If fast is True, then the solution is computed by solving the normal equations using Cholesky decomposition. Specifically, if $$m \ge n$$ then $$X = (A^T A + \lambda I)^{-1} A^T B$$, which solves the least-squares problem $$X = \mathrm{argmin}_{Z \in \Re^{n \times k}} ||A Z - B||_F^2 + \lambda ||Z||_F^2$$. If $$m \lt n$$ then output is computed as $$X = A^T (A A^T + \lambda I)^{-1} B$$, which (for $$\lambda = 0$$) is the minimum-norm solution to the under-determined linear system, i.e. $$X = \mathrm{argmin}_{Z \in \Re^{n \times k}} ||Z||_F^2$$, subject to $$A Z = B$$. Notice that the fast path is only numerically stable when $$A$$ is numerically full rank and has a condition number $$\mathrm{cond} (A) \lt \frac{1}{\sqrt{\epsilon_{mach}}}$$ or$$\lambda$$ is sufficiently large.

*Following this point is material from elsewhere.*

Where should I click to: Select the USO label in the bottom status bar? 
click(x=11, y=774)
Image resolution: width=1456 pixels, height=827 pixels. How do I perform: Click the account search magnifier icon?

If fast is False an algorithm based on the numerically robust complete orthogonal decomposition is used. This computes the minimum-norm least-squares solution, even when $$A$$ is rank deficient. This path is typically 6-7 times slower than the fast path. If fast is False then l2_regularizer is ignored.

#### Args:

• matrix: Tensor of shape [..., M, N].
• rhs: Tensor of shape [..., M, K].
• l2_regularizer: 0-D double Tensor. Ignored if fast=False.
• fast: bool. Defaults to True.
• name: string, optional name of the operation.

#### Returns:

• output: Tensor of shape [..., N, K] whose inner-most 2 dimensions form M-by-K matrices that solve the equations matrix[..., :, :] * output[..., :, :] = rhs[..., :, :] in the least squares sense.

#### Raises:

• NotImplementedError: matrix_solve_ls is currently disabled for complex128 and l2_regularizer != 0 due to poor accuracy.